PROBLEM - You are asked to filter the data below and copy every line holding "menu".

INFORMATION -
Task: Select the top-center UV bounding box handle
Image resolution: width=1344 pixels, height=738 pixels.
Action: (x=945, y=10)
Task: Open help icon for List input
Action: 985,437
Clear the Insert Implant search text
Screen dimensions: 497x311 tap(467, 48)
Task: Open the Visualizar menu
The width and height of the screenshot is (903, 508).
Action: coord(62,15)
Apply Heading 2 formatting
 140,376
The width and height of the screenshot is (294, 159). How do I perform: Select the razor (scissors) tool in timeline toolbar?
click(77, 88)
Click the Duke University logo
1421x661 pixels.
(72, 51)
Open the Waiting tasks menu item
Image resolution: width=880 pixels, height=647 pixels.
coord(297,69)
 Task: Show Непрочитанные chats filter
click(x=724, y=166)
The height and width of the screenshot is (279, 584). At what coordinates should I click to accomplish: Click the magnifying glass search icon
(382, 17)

RESULT -
Task: Open the Visualizar menu
Open the Waiting tasks menu item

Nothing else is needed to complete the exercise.